◆ PROVIDED RECORDS ◆
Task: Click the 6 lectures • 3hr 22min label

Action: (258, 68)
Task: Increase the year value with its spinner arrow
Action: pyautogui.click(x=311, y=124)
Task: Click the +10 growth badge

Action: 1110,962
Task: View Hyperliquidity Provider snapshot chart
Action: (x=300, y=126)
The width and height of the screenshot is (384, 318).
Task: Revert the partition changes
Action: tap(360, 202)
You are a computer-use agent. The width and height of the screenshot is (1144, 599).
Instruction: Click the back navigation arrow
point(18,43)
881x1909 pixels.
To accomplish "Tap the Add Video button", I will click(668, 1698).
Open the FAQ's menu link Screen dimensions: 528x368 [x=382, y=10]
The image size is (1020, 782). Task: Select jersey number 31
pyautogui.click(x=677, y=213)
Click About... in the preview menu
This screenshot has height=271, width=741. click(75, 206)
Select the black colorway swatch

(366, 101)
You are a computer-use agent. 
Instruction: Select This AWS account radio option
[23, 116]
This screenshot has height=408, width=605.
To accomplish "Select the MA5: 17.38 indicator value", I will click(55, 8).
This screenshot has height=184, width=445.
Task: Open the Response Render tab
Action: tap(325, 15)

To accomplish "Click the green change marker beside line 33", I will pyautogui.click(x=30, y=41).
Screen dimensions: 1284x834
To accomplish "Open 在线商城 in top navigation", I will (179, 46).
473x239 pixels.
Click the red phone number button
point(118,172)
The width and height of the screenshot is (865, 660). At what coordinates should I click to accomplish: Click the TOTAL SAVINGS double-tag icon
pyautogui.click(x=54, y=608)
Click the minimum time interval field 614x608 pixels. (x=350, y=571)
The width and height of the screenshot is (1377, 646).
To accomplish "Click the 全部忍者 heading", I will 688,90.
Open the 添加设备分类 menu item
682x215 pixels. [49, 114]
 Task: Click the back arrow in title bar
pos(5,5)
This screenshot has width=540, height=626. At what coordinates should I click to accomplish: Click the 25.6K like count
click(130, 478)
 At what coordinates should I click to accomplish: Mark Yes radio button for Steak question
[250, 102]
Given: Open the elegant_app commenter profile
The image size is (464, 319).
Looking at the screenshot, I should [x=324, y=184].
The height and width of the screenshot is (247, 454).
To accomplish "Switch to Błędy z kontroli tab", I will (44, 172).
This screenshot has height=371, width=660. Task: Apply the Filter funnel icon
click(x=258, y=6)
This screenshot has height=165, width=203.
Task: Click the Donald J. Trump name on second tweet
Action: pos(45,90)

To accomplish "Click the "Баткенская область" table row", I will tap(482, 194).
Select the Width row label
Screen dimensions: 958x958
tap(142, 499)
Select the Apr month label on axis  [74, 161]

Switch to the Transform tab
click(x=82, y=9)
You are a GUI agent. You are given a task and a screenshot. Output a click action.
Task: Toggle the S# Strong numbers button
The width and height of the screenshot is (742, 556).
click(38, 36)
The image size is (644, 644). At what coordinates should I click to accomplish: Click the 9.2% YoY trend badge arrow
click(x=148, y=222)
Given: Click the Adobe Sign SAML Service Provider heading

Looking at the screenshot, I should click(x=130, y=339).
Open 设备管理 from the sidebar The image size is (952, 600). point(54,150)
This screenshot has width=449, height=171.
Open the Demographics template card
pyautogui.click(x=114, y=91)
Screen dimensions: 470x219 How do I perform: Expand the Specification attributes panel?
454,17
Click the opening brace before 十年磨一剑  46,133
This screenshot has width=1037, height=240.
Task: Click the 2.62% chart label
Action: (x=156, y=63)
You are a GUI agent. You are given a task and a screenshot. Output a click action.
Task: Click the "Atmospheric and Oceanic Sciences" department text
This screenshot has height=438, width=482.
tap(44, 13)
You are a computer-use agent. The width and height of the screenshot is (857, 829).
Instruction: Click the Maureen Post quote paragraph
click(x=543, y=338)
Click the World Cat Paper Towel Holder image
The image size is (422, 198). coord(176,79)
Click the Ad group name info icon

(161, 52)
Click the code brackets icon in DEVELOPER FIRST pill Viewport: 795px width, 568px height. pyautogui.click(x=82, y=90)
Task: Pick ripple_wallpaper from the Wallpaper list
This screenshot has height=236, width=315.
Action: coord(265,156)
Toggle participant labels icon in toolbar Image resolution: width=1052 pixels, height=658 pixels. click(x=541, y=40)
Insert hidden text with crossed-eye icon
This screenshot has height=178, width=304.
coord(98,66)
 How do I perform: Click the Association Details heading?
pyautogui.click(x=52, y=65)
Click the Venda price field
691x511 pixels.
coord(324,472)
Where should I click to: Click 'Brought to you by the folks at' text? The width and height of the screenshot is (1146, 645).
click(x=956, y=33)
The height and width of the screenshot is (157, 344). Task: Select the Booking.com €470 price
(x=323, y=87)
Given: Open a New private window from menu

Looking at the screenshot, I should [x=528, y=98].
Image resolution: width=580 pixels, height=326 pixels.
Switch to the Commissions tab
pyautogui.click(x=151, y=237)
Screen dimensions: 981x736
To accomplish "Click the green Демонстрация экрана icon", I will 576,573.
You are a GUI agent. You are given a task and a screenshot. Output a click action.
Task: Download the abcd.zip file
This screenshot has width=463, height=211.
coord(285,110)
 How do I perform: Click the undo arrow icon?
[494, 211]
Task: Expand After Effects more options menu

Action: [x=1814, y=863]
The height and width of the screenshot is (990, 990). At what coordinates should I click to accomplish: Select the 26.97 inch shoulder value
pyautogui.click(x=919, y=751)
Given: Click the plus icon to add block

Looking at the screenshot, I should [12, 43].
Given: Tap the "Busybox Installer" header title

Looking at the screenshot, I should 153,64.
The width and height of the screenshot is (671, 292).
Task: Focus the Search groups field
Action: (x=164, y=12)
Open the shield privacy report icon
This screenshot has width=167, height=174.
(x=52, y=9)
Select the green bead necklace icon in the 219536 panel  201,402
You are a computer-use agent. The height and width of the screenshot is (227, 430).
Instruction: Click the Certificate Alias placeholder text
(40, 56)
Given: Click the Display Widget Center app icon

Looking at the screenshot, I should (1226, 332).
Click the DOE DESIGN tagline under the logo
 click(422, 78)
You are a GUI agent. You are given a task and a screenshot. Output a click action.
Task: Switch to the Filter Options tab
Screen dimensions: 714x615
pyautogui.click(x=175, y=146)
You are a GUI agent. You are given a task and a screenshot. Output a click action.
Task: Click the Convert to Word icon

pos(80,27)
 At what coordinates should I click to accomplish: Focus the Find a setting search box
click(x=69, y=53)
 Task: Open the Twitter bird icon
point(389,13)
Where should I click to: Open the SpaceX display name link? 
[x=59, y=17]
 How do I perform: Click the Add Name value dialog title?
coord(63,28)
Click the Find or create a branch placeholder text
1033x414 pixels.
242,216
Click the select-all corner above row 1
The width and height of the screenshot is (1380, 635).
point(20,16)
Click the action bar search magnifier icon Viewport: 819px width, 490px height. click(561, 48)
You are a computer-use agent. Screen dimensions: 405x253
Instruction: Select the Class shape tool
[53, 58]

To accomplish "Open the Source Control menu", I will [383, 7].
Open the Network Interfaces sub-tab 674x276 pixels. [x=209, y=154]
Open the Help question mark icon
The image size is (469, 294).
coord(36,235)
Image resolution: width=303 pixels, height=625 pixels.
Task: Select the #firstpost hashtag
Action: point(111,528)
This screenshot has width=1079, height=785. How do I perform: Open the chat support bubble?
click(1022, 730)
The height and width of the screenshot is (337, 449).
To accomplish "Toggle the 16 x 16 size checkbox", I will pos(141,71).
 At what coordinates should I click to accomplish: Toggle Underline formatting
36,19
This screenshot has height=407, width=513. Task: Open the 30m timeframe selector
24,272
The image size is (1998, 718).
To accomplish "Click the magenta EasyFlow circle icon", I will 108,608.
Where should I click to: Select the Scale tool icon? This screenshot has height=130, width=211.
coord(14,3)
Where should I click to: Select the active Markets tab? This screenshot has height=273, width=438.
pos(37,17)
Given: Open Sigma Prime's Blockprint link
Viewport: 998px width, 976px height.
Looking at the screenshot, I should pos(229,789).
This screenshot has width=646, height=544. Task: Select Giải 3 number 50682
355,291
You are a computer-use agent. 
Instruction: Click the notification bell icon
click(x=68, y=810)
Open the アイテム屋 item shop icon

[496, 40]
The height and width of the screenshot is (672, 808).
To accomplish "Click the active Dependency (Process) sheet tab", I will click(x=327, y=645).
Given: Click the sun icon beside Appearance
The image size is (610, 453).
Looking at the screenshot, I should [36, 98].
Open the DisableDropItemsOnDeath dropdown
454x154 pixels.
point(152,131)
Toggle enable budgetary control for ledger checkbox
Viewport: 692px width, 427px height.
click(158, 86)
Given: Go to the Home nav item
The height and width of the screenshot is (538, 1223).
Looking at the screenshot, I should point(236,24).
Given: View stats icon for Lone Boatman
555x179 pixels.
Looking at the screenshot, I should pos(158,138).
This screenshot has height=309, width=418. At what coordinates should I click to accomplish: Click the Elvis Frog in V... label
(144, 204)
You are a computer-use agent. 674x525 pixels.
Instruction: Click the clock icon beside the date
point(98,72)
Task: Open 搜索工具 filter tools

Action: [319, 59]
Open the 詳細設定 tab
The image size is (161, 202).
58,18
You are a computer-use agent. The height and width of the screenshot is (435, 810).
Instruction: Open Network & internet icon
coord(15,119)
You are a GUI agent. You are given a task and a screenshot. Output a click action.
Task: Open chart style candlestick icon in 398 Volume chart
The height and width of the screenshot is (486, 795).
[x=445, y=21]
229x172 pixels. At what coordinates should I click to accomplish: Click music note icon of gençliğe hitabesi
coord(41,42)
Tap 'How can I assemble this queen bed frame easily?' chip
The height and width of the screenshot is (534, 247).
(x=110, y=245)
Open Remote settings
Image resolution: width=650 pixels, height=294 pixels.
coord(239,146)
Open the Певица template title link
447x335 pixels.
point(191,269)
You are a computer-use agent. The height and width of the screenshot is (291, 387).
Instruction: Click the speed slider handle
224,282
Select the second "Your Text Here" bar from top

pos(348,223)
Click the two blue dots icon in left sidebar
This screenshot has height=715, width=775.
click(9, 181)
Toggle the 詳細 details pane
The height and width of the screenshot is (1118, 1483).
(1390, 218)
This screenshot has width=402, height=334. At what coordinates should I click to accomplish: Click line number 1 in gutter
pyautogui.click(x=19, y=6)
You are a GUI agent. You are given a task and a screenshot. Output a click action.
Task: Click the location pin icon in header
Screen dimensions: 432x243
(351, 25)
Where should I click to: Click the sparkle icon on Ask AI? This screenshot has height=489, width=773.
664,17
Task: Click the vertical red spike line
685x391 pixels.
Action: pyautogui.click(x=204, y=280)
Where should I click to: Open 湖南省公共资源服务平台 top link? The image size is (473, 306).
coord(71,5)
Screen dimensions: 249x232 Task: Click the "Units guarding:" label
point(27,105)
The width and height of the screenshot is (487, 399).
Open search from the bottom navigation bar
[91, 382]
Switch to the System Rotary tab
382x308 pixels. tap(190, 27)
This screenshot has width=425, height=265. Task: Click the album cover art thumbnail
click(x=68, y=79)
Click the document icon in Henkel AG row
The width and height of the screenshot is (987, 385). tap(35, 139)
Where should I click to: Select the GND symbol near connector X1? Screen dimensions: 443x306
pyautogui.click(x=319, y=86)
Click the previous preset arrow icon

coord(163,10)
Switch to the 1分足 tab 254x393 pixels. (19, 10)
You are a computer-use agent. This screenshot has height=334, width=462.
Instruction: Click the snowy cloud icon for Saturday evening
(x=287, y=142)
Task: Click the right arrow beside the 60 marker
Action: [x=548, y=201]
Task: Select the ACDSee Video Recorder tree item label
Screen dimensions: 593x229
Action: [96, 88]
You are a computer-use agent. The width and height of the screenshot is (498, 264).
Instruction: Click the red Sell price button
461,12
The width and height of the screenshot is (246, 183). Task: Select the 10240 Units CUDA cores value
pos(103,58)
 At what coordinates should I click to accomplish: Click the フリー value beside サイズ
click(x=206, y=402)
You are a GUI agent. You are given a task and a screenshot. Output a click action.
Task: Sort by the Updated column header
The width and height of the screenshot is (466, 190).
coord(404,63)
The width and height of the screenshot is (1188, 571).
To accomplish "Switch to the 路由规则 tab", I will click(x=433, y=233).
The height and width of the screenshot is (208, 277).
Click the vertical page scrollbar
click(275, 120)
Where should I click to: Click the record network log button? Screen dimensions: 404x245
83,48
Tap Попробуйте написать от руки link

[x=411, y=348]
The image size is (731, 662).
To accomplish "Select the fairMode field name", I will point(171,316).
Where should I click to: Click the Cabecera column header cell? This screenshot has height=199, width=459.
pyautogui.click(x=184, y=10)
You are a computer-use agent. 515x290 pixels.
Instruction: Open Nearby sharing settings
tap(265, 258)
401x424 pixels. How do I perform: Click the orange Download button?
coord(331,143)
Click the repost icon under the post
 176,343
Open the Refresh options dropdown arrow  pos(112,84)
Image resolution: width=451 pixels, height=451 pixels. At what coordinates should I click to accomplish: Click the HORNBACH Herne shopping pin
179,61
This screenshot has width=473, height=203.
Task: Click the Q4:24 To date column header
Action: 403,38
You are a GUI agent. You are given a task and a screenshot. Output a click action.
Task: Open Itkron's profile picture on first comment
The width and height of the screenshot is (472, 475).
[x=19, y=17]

◆ TASK REQUIREMENTS ◆
Print only what lies in the material above starting at the line with "229x172 pixels. At" and ending at the line with "Switch to the 1分足", every line exactly as given.

◆ SOLUTION FOR THIS PROBLEM ◆
229x172 pixels. At what coordinates should I click to accomplish: Click music note icon of gençliğe hitabesi
coord(41,42)
Tap 'How can I assemble this queen bed frame easily?' chip
The height and width of the screenshot is (534, 247).
(x=110, y=245)
Open Remote settings
Image resolution: width=650 pixels, height=294 pixels.
coord(239,146)
Open the Певица template title link
447x335 pixels.
point(191,269)
You are a computer-use agent. The height and width of the screenshot is (291, 387).
Instruction: Click the speed slider handle
224,282
Select the second "Your Text Here" bar from top

pos(348,223)
Click the two blue dots icon in left sidebar
This screenshot has height=715, width=775.
click(9, 181)
Toggle the 詳細 details pane
The height and width of the screenshot is (1118, 1483).
(1390, 218)
This screenshot has width=402, height=334. At what coordinates should I click to accomplish: Click line number 1 in gutter
pyautogui.click(x=19, y=6)
You are a GUI agent. You are given a task and a screenshot. Output a click action.
Task: Click the location pin icon in header
Screen dimensions: 432x243
(351, 25)
Where should I click to: Click the sparkle icon on Ask AI? This screenshot has height=489, width=773.
664,17
Task: Click the vertical red spike line
685x391 pixels.
Action: pyautogui.click(x=204, y=280)
Where should I click to: Open 湖南省公共资源服务平台 top link? The image size is (473, 306).
coord(71,5)
Screen dimensions: 249x232 Task: Click the "Units guarding:" label
point(27,105)
The width and height of the screenshot is (487, 399).
Open search from the bottom navigation bar
[91, 382]
Switch to the System Rotary tab
382x308 pixels. tap(190, 27)
This screenshot has width=425, height=265. Task: Click the album cover art thumbnail
click(x=68, y=79)
Click the document icon in Henkel AG row
The width and height of the screenshot is (987, 385). tap(35, 139)
Where should I click to: Select the GND symbol near connector X1? Screen dimensions: 443x306
pyautogui.click(x=319, y=86)
Click the previous preset arrow icon

coord(163,10)
Switch to the 1分足 tab 254x393 pixels. (19, 10)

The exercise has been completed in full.